→ **Task statement**
Once you find a line containing the word "computer" in the entries below, copy it.

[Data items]
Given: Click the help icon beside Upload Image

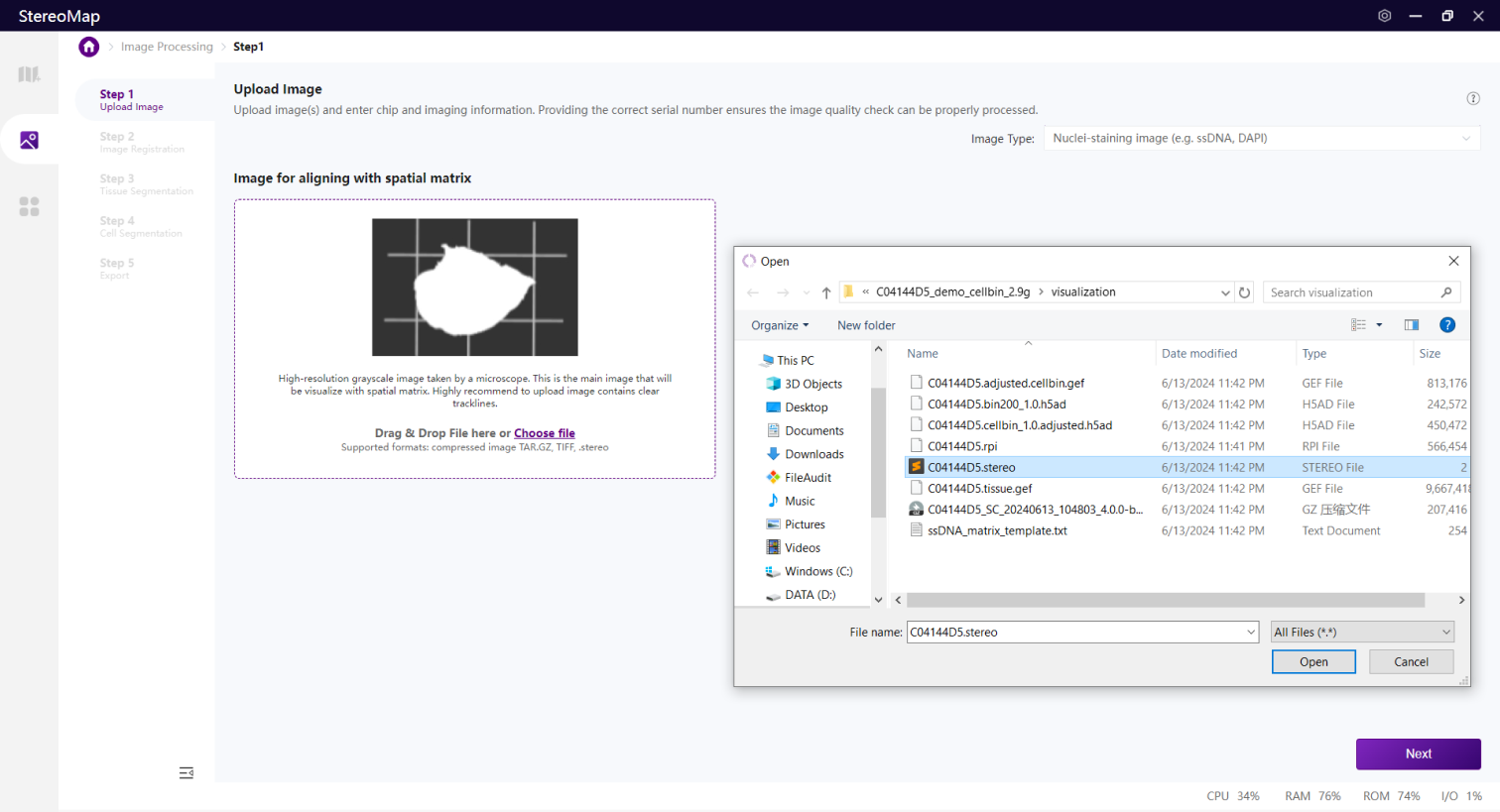Looking at the screenshot, I should [1472, 98].
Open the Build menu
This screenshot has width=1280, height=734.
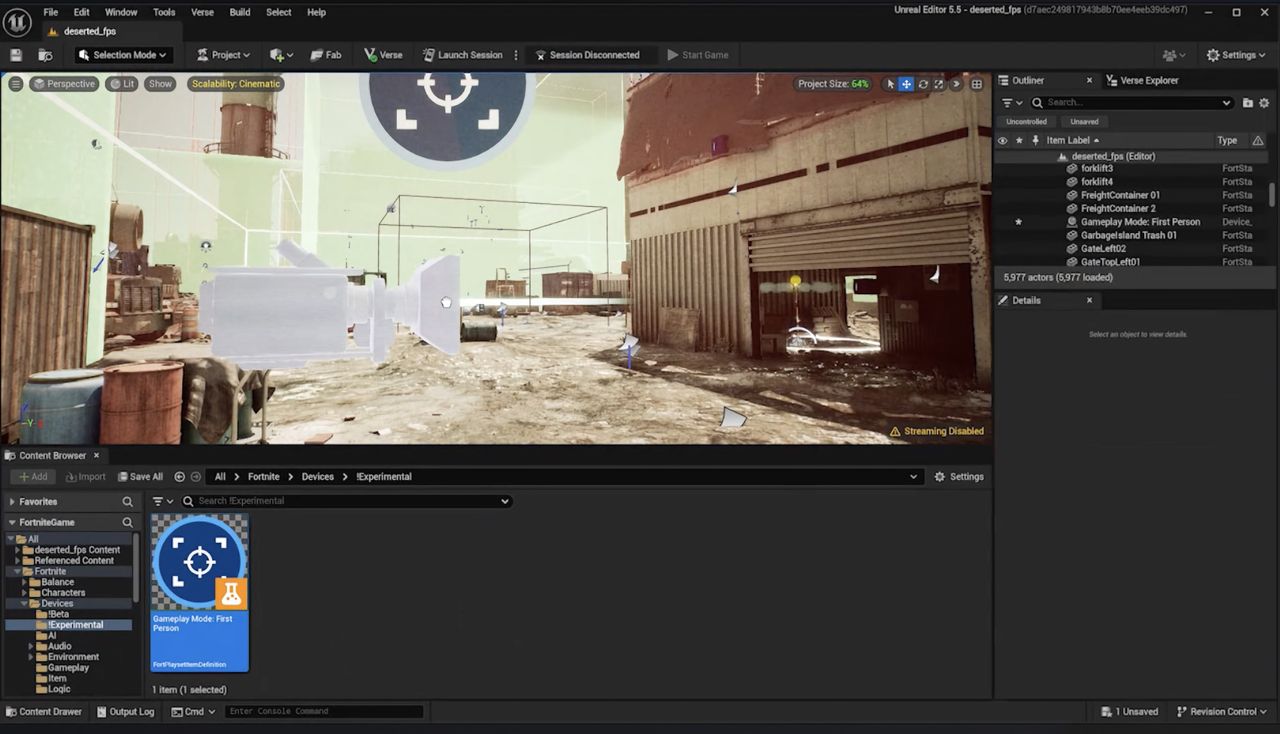coord(240,12)
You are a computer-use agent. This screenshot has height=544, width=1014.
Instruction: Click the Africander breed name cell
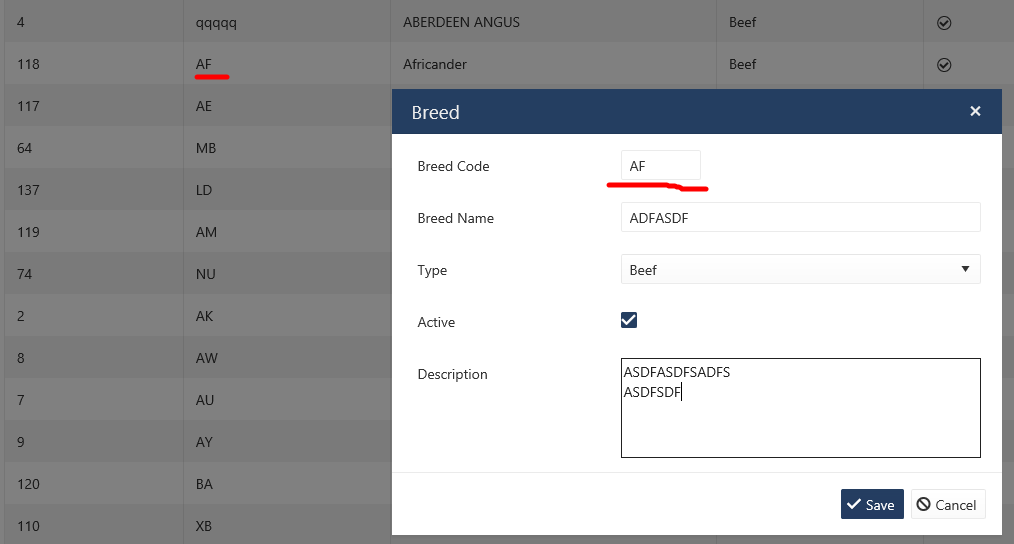coord(435,64)
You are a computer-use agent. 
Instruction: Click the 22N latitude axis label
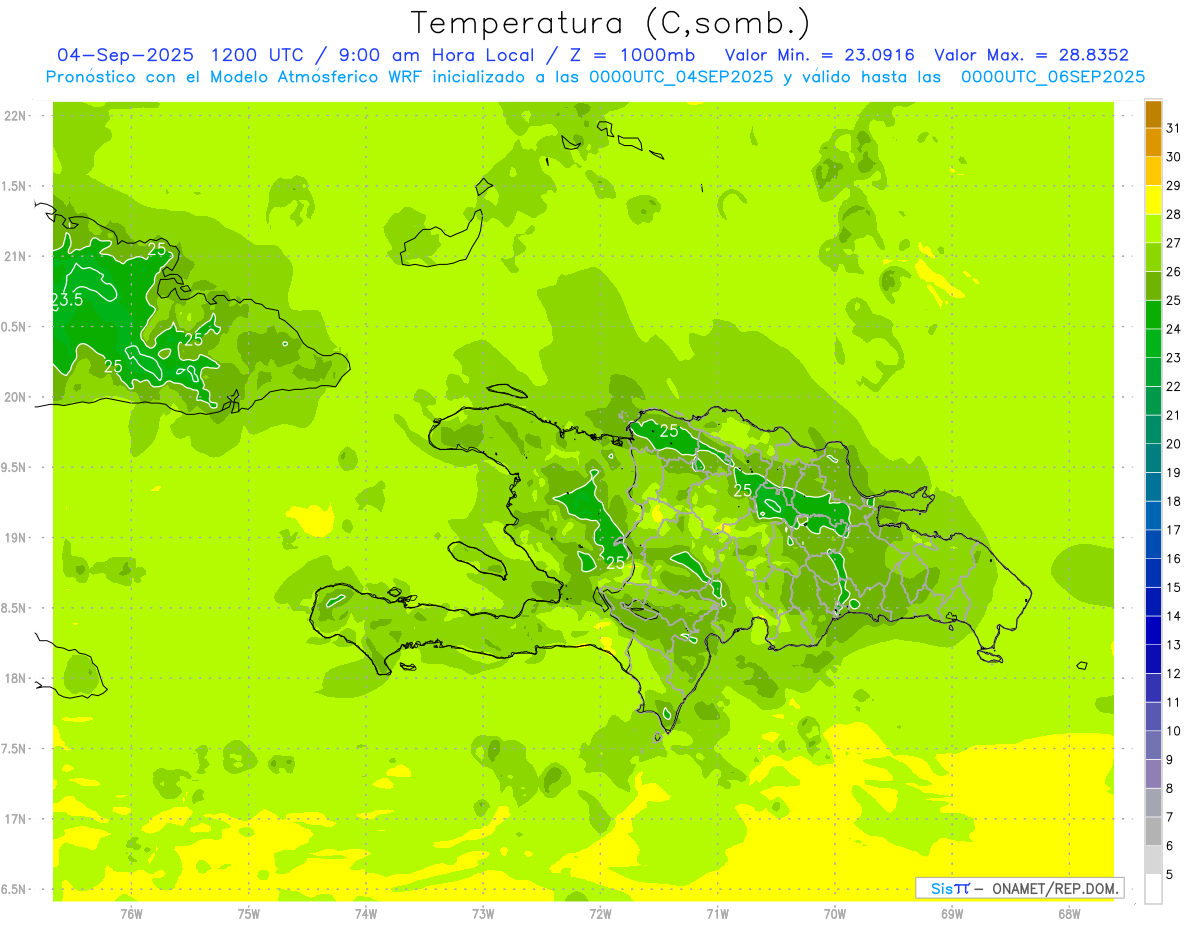coord(15,116)
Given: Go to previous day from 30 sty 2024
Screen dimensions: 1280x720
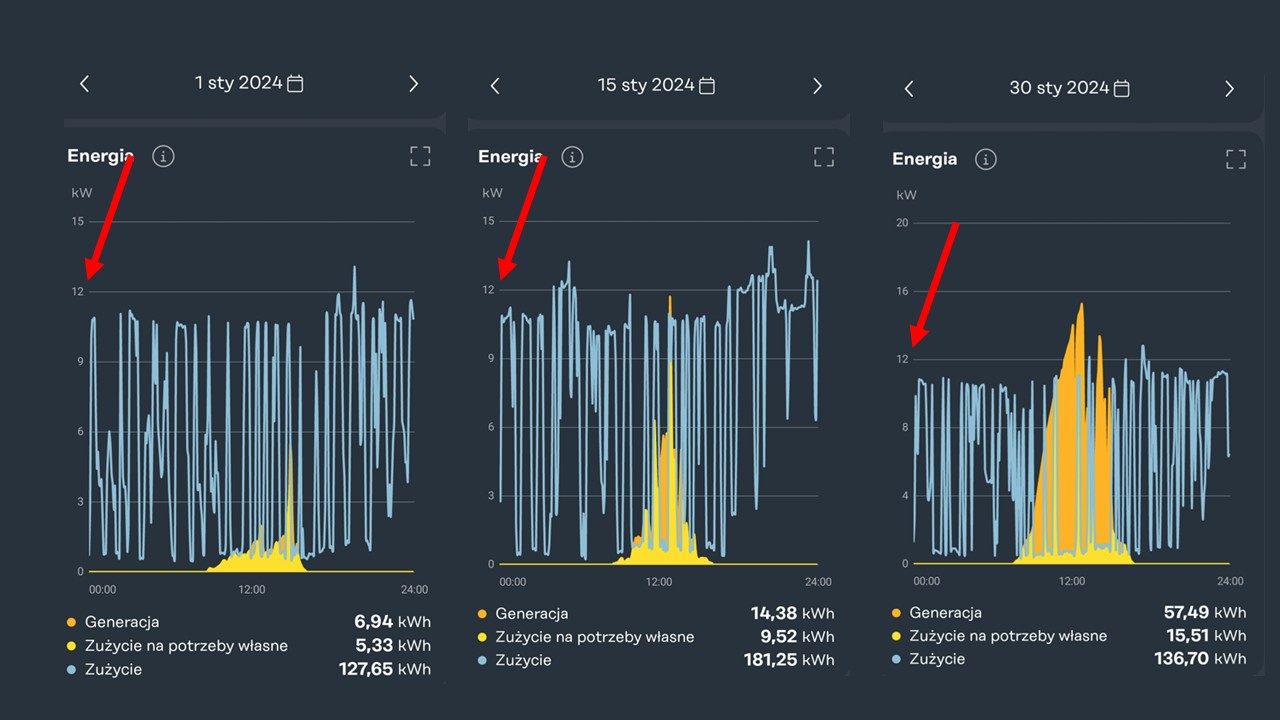Looking at the screenshot, I should (x=909, y=89).
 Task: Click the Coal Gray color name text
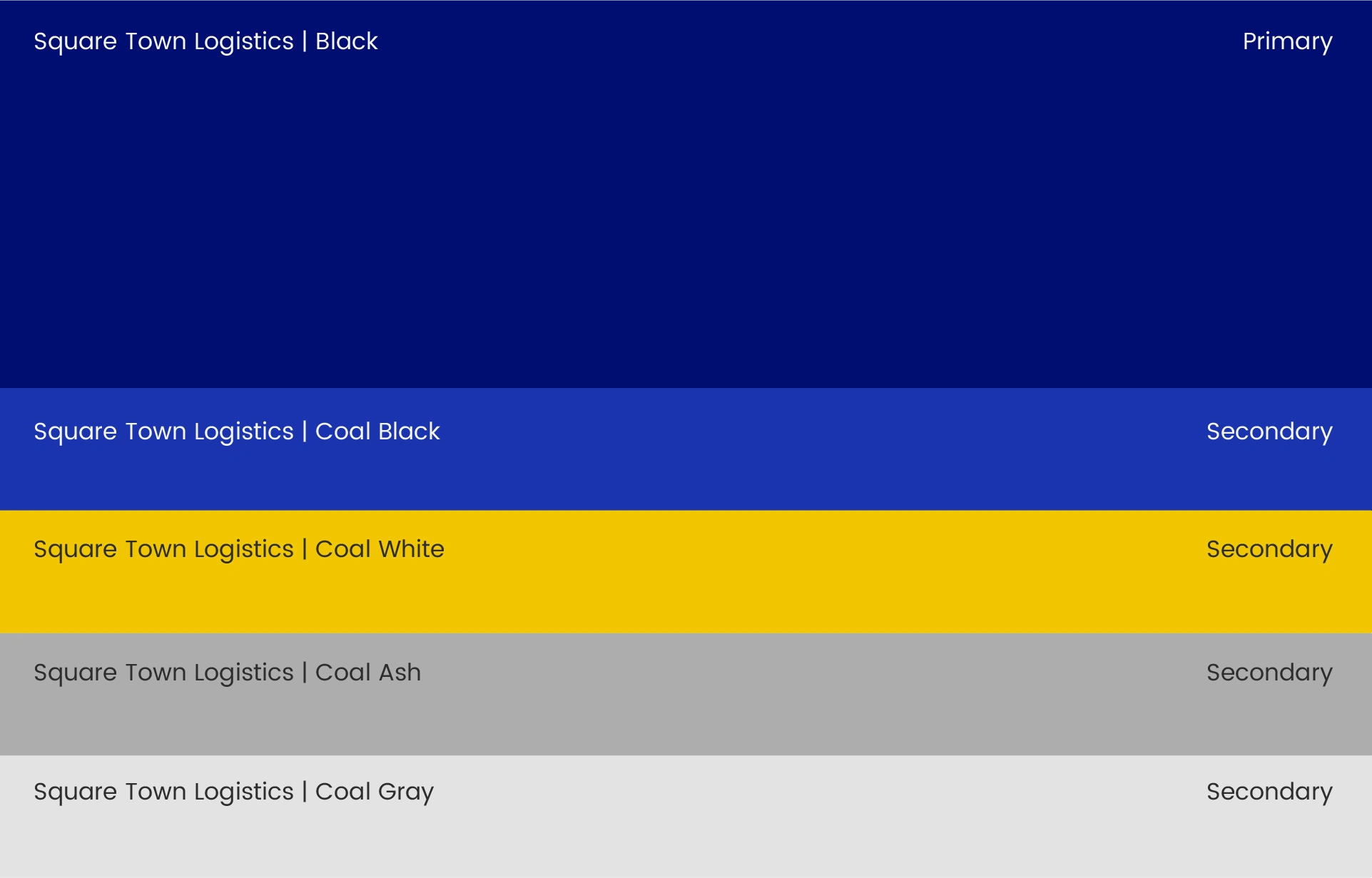click(375, 792)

→ **Output for this exercise**
You are a computer-use agent. This screenshot has height=544, width=1014.
You are a computer-use agent. 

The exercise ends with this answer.